■ Exercise prompt
Find the line containing "Task: Click Conferma e Nuovo button". Reproduce it and every line after it up to the end of the records, exactly as written.

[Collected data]
::::::::::
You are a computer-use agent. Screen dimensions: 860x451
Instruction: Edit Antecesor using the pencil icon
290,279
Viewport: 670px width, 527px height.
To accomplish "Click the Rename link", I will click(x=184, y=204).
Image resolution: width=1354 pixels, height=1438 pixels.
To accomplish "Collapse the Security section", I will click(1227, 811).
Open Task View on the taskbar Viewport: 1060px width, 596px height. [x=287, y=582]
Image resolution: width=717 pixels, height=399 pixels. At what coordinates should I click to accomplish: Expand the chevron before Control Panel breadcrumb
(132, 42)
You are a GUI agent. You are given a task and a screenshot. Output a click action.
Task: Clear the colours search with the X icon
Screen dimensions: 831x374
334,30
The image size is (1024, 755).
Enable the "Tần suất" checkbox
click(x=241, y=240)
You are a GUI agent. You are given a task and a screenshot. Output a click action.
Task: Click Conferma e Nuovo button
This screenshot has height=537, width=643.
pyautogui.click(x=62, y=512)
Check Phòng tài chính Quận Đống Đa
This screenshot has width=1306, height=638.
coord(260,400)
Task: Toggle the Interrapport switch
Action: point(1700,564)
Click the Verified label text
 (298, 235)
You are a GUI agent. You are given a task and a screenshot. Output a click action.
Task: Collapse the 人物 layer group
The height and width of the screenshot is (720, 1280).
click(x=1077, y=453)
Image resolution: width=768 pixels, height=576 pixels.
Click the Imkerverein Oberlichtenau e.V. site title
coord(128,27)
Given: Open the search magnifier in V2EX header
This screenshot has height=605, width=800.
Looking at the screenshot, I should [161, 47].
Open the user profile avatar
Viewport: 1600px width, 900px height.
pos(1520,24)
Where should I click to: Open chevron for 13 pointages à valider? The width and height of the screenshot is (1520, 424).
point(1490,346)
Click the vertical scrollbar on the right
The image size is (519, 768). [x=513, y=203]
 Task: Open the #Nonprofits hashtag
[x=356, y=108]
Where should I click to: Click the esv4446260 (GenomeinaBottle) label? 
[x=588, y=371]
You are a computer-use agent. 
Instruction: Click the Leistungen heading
::::::::::
■ Result for this exercise
Task: Click Conferma e Nuovo button
This screenshot has height=537, width=643.
pyautogui.click(x=62, y=512)
Check Phòng tài chính Quận Đống Đa
This screenshot has width=1306, height=638.
coord(260,400)
Task: Toggle the Interrapport switch
Action: point(1700,564)
Click the Verified label text
 (298, 235)
You are a GUI agent. You are given a task and a screenshot. Output a click action.
Task: Collapse the 人物 layer group
The height and width of the screenshot is (720, 1280).
click(x=1077, y=453)
Image resolution: width=768 pixels, height=576 pixels.
Click the Imkerverein Oberlichtenau e.V. site title
coord(128,27)
Given: Open the search magnifier in V2EX header
This screenshot has height=605, width=800.
Looking at the screenshot, I should [161, 47].
Open the user profile avatar
Viewport: 1600px width, 900px height.
pos(1520,24)
Where should I click to: Open chevron for 13 pointages à valider? The width and height of the screenshot is (1520, 424).
point(1490,346)
Click the vertical scrollbar on the right
The image size is (519, 768). [x=513, y=203]
 Task: Open the #Nonprofits hashtag
[x=356, y=108]
Where should I click to: Click the esv4446260 (GenomeinaBottle) label? 
[x=588, y=371]
You are a computer-use agent. 
Instruction: Click the Leistungen heading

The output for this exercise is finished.